Records from a data collection:
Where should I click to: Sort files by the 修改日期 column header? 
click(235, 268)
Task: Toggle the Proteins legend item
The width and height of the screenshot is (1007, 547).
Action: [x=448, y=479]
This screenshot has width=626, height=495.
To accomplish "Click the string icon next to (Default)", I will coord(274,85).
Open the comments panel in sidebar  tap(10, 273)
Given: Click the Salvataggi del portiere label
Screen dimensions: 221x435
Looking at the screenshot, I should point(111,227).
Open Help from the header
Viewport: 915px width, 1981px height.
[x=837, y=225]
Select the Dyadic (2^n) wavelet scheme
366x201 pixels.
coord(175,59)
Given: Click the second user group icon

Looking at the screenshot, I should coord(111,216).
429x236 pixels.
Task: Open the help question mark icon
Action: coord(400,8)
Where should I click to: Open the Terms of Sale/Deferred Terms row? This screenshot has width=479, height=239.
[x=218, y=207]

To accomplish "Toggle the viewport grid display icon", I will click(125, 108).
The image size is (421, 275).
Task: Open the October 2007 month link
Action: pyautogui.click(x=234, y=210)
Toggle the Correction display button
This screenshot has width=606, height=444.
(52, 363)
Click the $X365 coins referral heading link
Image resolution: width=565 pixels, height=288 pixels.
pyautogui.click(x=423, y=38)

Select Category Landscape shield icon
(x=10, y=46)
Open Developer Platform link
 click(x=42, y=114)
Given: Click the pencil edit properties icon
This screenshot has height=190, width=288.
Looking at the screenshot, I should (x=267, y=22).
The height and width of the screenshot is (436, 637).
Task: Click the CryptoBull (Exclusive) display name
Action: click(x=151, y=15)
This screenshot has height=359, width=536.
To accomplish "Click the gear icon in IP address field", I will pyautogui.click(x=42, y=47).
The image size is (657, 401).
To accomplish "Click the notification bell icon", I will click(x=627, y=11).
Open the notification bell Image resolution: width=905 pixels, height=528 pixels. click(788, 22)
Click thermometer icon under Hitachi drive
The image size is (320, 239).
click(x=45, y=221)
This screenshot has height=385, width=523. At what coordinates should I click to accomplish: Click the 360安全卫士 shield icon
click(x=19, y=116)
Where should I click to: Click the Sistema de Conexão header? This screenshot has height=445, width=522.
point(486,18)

Your objective: Up to and including the line with "The image size is (657, 401).", restate the records above word for word from the very first line.

Output of the task:
Where should I click to: Sort files by the 修改日期 column header? 
click(235, 268)
Task: Toggle the Proteins legend item
The width and height of the screenshot is (1007, 547).
Action: [x=448, y=479]
This screenshot has width=626, height=495.
To accomplish "Click the string icon next to (Default)", I will coord(274,85).
Open the comments panel in sidebar  tap(10, 273)
Given: Click the Salvataggi del portiere label
Screen dimensions: 221x435
Looking at the screenshot, I should point(111,227).
Open Help from the header
Viewport: 915px width, 1981px height.
[x=837, y=225]
Select the Dyadic (2^n) wavelet scheme
366x201 pixels.
coord(175,59)
Given: Click the second user group icon

Looking at the screenshot, I should coord(111,216).
429x236 pixels.
Task: Open the help question mark icon
Action: coord(400,8)
Where should I click to: Open the Terms of Sale/Deferred Terms row? This screenshot has width=479, height=239.
[x=218, y=207]

To accomplish "Toggle the viewport grid display icon", I will click(125, 108).
The image size is (421, 275).
Task: Open the October 2007 month link
Action: pyautogui.click(x=234, y=210)
Toggle the Correction display button
This screenshot has width=606, height=444.
(52, 363)
Click the $X365 coins referral heading link
Image resolution: width=565 pixels, height=288 pixels.
pyautogui.click(x=423, y=38)

Select Category Landscape shield icon
(x=10, y=46)
Open Developer Platform link
 click(x=42, y=114)
Given: Click the pencil edit properties icon
This screenshot has height=190, width=288.
Looking at the screenshot, I should (x=267, y=22).
The height and width of the screenshot is (436, 637).
Task: Click the CryptoBull (Exclusive) display name
Action: click(x=151, y=15)
This screenshot has height=359, width=536.
To accomplish "Click the gear icon in IP address field", I will pyautogui.click(x=42, y=47).
The image size is (657, 401).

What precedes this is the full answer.